I do not agree clamp should be restricted to numeric values. I would expect
clamp to be agnostic to the specifics of floats/numbers and like sort
expect it to work for any values as long as they compare (using a dunder).
I think having something like min=-math.inf is hence right out in my mind.
If I got this right, the implementation could be as simple as:

def clamp(value, *, min=None, max=None):
  if min is not None and value < min:
    return min
  if max is not None and max < value:
    return max
  return value

I think the crucial question here is: does the order of the ifs matter and
is that an issue. The only time (barring side effects, values changing in
between calls et cetera) it would make a difference if max < value < min.
Assuming transitivity (can anybody come up with an example of a
non-transitive order where clamping makes sense?) this means max < min and
so you can work around this by disallowing it:

def clamp_safe(value, * min=None, max=None):
  if max < min:
    raise SomeException("Something about min < max")
  return clamp(value, min=min, max=max)

What I like about both of these is that they only use "<", just like sort.

Going back to nans, I think that would mean:

clamp(nan, min, max) = nan
clamp(value, nan, max) = clamp(value, None, max) = max(value, max)
clamp(value, min, nan) = clamp(value, min, None) = min(value, min)

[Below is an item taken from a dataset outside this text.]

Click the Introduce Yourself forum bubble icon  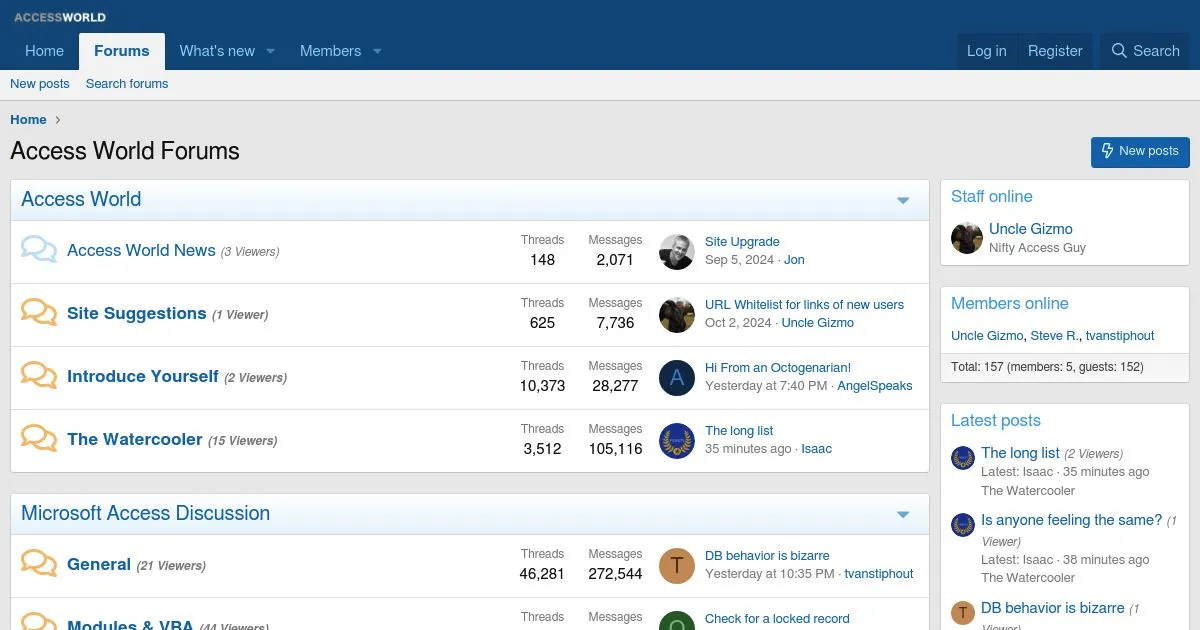tap(39, 376)
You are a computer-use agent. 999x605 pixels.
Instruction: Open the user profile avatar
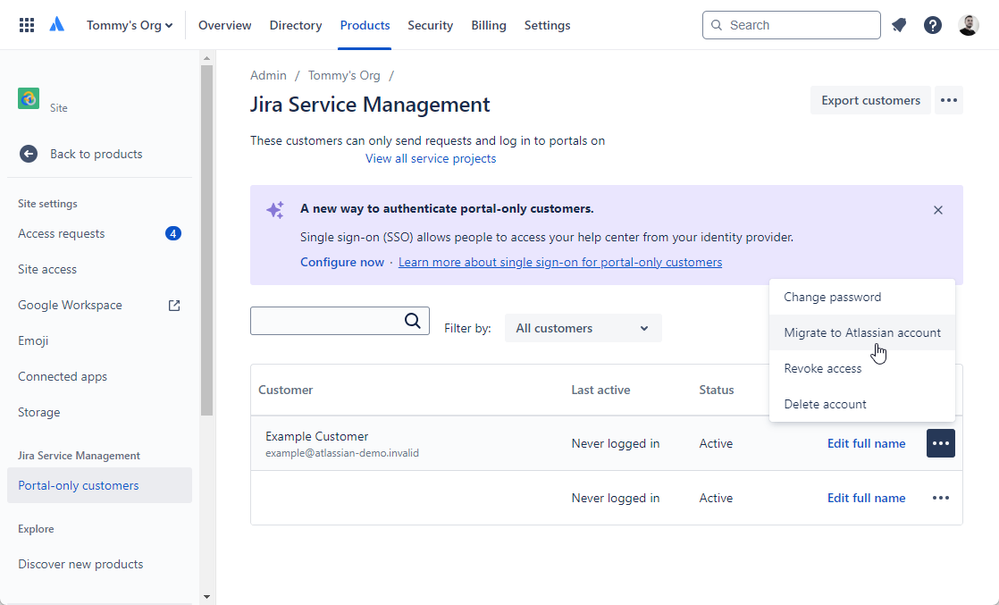968,25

On Mon, 6 Jul 2020 at 02:55, Christopher Barker <python...@gmail.com> wrote:

>
> and we can use +inf and -inf for unlimited bounds as well. Yes, they are a
> bit of a pain to write in Python, but we could do:
>
> def clamp(value, min=-math.inf, max=math.inf):
>     ...
>
> yes, that would make them optional, rather than required, and therefore
> provide a slight asymmetry between specifying min only or max only, but
> still be handy. to make it more consistent, but maybe more annoying in the
> common case, we could make them keyword only.